---------- VORGEGEBENER TEXT
Insofern seien die nun entwickelten Methoden bisher zunächst ein Beitrag zur Grundlagenforschung, sagt Kopf. „Der Hauptfokus unserer Methode ist weniger die großtechnische Anwendung und vielmehr die Synthese von deuterierten Verbindungen in kleinerem Maßstab für Anwendungen in der medizinischen Chemie, aber auch hier sind die Arbeiten erst einmal als Grundlagenforschung zu verstehen“, sagt sie. Als Leibniz-Institut verstehe man sich allerdings als „an der Schnittstelle von Grundlagenforschung und Anwendung verortet“. Das bedeute, dass Ergebnisse aus der Grundlagenforschung schnellstmöglich über einen Pilotmaßstab in die Anwendung transferiert werden sollen. Die Zusammenarbeit mit geeigneten Projektpartnern – etwa aus der Pharmaindustrie –, die über die finanziellen Mittel verfügen, ein Verfahren „upzuscalen“, sei sehr bedeutsam, erklärt LIKAT-Sprecherin Martha Höhne dazu.
--------------------
Schreib den Text über die Forschung zu deuterierten Verbindungen nach seinem letzten Satz weiter.
---------- GEGEBENE INFORMATIONEN
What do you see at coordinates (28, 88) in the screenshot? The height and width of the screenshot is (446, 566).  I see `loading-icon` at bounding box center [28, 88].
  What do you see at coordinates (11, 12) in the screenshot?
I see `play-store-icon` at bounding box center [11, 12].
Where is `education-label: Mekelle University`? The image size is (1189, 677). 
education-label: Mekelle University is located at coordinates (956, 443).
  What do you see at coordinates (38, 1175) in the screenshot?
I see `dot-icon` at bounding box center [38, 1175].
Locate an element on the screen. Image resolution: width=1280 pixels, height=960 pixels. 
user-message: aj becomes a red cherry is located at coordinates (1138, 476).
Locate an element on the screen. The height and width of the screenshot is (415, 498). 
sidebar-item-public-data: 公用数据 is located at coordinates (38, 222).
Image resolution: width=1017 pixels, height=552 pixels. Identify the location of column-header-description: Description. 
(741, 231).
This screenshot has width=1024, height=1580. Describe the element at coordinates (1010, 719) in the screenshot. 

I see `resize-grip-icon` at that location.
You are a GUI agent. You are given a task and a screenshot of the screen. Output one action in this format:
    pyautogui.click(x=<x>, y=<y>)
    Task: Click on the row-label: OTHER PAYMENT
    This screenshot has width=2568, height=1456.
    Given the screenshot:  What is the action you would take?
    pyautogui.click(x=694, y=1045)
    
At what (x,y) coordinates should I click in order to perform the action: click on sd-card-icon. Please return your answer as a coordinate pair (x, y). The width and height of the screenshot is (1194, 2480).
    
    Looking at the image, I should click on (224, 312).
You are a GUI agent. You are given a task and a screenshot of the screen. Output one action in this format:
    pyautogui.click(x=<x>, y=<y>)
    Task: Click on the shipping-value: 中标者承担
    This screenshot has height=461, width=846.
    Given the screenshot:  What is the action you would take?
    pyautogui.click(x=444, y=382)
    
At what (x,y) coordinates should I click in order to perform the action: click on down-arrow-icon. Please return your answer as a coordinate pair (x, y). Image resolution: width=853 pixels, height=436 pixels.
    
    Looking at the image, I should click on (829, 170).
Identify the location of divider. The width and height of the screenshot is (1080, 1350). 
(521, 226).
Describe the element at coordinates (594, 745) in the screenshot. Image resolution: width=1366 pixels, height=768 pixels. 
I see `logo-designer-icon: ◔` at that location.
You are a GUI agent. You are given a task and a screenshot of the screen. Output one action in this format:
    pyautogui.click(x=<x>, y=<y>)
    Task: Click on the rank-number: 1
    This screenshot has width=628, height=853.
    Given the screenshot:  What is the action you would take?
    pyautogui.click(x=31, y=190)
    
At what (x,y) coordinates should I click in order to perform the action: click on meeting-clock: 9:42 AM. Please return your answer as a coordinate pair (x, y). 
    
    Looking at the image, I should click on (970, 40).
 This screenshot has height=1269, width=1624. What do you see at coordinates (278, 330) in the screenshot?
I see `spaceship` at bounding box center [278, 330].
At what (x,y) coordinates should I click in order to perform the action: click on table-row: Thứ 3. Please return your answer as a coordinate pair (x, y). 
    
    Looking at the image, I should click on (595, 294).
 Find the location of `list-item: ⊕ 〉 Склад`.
--------------------
DEINE ANTWORT:
Forschungskollegen veröffentlichten weitere Methode für Arene und Heteroarene

„Tests für Deuterierungen in größerem Maßstab wurden für die von uns entwickelten Reaktionen bisher nicht durchgeführt, weshalb uns entsprechende Daten, zum Beispiel im Hinblick auf Katalysatorstabilität und Wiederverwendbarkeit nicht zur Verfügung stehen. Aussagen über die großtechnische Anwendbarkeit unserer Methoden können wir deshalb bisher nicht treffen. Vermutlich wäre die Entwicklung von neuen Katalysatorgenerationen hierfür notwendig. Eine andere, in der gleichen Arbeitsgruppe entwickelte Methode, wurde schon in größerem Maßstab getestet“, sagt Kopf.

Bei dieser Methode, die ihre Forschungskollegen im Fachmagazin Nature veröffentlichten, lassen sich Arene und Heteroarene wie Anilin, Phenol, Indol und andere durch nanostrukturierte Eisenkatalysatoren mit D2O deuterieren.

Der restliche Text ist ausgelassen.